* [Entries supplied]
───
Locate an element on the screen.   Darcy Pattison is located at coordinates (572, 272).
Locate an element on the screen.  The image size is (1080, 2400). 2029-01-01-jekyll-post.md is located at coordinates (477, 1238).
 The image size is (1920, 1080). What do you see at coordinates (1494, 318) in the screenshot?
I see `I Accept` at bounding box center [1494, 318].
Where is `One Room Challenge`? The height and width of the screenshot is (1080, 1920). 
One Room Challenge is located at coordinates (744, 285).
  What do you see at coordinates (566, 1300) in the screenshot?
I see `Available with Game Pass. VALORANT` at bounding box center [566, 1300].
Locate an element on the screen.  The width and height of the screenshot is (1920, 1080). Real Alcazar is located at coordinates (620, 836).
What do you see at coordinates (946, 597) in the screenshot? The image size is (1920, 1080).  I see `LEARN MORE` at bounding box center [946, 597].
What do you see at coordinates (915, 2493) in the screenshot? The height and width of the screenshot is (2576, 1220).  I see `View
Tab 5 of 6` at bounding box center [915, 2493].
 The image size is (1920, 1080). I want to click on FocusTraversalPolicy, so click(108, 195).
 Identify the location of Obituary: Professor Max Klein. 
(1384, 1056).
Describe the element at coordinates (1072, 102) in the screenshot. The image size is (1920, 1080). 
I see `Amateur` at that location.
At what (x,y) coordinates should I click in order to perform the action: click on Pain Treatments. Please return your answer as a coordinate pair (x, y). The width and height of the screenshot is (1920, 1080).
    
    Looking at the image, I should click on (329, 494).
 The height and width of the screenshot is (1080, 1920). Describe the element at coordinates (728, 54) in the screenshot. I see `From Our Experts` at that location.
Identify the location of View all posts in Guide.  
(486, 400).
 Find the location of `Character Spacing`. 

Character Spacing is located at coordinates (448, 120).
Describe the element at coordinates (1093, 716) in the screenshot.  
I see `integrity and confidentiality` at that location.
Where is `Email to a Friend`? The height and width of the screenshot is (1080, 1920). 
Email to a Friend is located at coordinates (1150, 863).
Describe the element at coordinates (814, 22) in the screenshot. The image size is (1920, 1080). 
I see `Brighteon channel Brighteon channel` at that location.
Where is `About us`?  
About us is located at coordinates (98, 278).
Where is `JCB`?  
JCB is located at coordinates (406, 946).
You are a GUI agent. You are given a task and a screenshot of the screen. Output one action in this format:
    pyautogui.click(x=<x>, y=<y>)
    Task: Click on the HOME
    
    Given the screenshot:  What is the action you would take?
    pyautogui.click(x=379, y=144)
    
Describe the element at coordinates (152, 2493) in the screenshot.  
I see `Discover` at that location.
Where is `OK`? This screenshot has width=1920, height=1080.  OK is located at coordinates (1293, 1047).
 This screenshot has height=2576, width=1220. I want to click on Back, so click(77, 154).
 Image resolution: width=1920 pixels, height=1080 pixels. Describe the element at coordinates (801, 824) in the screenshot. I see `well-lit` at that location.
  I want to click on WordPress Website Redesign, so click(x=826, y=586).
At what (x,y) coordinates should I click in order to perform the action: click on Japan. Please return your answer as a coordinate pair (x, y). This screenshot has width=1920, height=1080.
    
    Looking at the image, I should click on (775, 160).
───
* [Task brief] Copy the rows above word for word, starting with the line that contains "Describe the element at coordinates (152, 2493)" and going on through the line that contains "Image resolution: width=1920".

* [Response to the task]
Describe the element at coordinates (152, 2493) in the screenshot.  
I see `Discover` at that location.
Where is `OK`? This screenshot has width=1920, height=1080.  OK is located at coordinates (1293, 1047).
 This screenshot has height=2576, width=1220. I want to click on Back, so click(77, 154).
 Image resolution: width=1920 pixels, height=1080 pixels. Describe the element at coordinates (801, 824) in the screenshot. I see `well-lit` at that location.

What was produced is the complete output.